Hospital Fire Kills at Least 37, Injures Over 140 | Be Korea-savvy

Hospital Fire Kills at Least 37, Injures Over 140


(image: Gyeongnam Provincial Police Agency)

(image: Gyeongnam Provincial Police Agency)

MIRYANG, Jan. 26 (Korea Bizwire)A fire gutted the ground floor of a hospital in southeastern South Korea on Friday and sent toxic fumes raging through the six-story building, killing at least 37 people and injuring 143 others in one of the country’s deadliest blazes in a decade.

Nearly 180 people were inside Sejong Hospital in Miryang, 280 kilometers southeast of Seoul, when the fire broke out around 7:30 a.m.

Authorities said more than half of the dead were elderly citizens aged 80 or older, and 34 of the dead were women.

Police have obtained testimony that the fire started on the first floor of the building where the hospital’s emergency room is located.

Some witnesses say the nurses’ changing and tea-making room next to the emergency room was the first to catch fire. Nurses usually use electric heating appliances there, according to the police.

CCTV footage unveiled by police showed smoke coming into the emergency room seven minutes before it was first reported to the local fire station.

It also showed a nurse and a hospital official urgently running out with a fire extinguisher as the smoke got thicker. The smoke soon filled the room to reduce the visibility to almost zero in the footage.

Police interviewed hospital officials to determine what exactly caused the fire.

“We focused on discovering the identity of the 37 dead today and will shift to forensic examination of the site tomorrow,” Kim Han-soo, the top police investigator in charge of the case at the Gyeongnam Provincial Police Agency, said during a press briefing.

The death toll was reported to have climbed to 41, but officials later corrected it, saying some victims were counted twice. Still, the toll could rise further as seven of the injured are in a serious condition, officials said.

The fire completely burned out the hospital’s first floor, but didn’t reach the higher levels. But smoke was seen billowing from windows on higher floors, and most of the fatalities were believed to have died from inhaling toxic gas. The dead included one doctor and two nurses.

Firefighters brought the blaze under control around 9:30 a.m. and completely put it out about an hour later. The injured were sent to 14 nearby hospitals.

The hospital consisted of two buildings — one of them a general hospital with 95 beds and the other a nursing home with 98 beds. The fire broke out at the main hospital building. All inside the nursing home were safely evacuated.

The number of deaths was high as many of the victims were patients with difficulty freely moving around. The death toll rose sharply in the first few hours of the fire as those rescued out of the building died one after another.

The disaster came about a month after a fire at a sports center building killed 29 people.

It is the country’s deadliest fire since 2008, when 40 workers were killed in a warehouse blaze in the city of Icheon, south of Seoul.

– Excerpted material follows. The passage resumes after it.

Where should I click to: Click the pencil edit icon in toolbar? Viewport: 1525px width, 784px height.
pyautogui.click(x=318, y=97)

President Moon Jae-in called for swift measures to minimize damage from the fire.

He issued the instruction after convening an emergency meeting of top presidential aides at the presidential office Cheong Wa Dae.

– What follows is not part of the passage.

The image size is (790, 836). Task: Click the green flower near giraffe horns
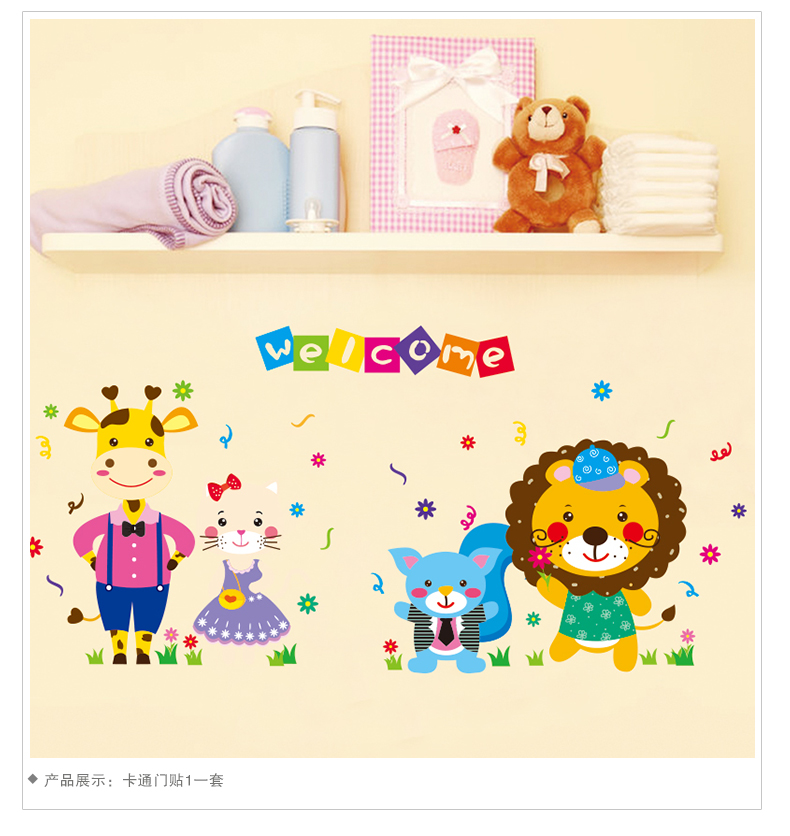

“The president ordered taking of all necessary measures for those rescued to prevent additional damage,” Cheong Wa Dae spokesman Park Soo-hyun told a press briefing.

Prime Minister Lee Nak-yon traveled to the site and called for a thorough investigation.

“There can be questions about how this amount of damage occurred in such a short period of time,” Lee said. “We have to offer convincing explanations to the people in a detailed and transparent manner and determine who is responsible.”

Lee also offered an apology, noting that the government promised to take steps to prevent such a disaster from happening again when a fire at a sports center in the central city of Jecheon killed 29 people last month.

“We promised to make sure this kind of incident won’t happen again, and I’m ashamed to say the same thing,” he said. “Accidents come in various types, and it is our obligation to prevent a recurrence after learning from this painful experience.”

Lee promised to provide as much state support as possible for victims.

The interior and safety ministry said it dispatched an interagency team of officials to the site to help cope with the aftermath of the disaster. The 30-member team is comprised of officials from the interior ministry, the national fire agency, the health ministry, the labor ministry and the land and transport ministry.

The government also plans to assign one official to the family of each victim to help with medical treatment, funeral and other matters, officials said. The government will also send additional doctors and medical staff to 14 hospitals where the injured are being treated.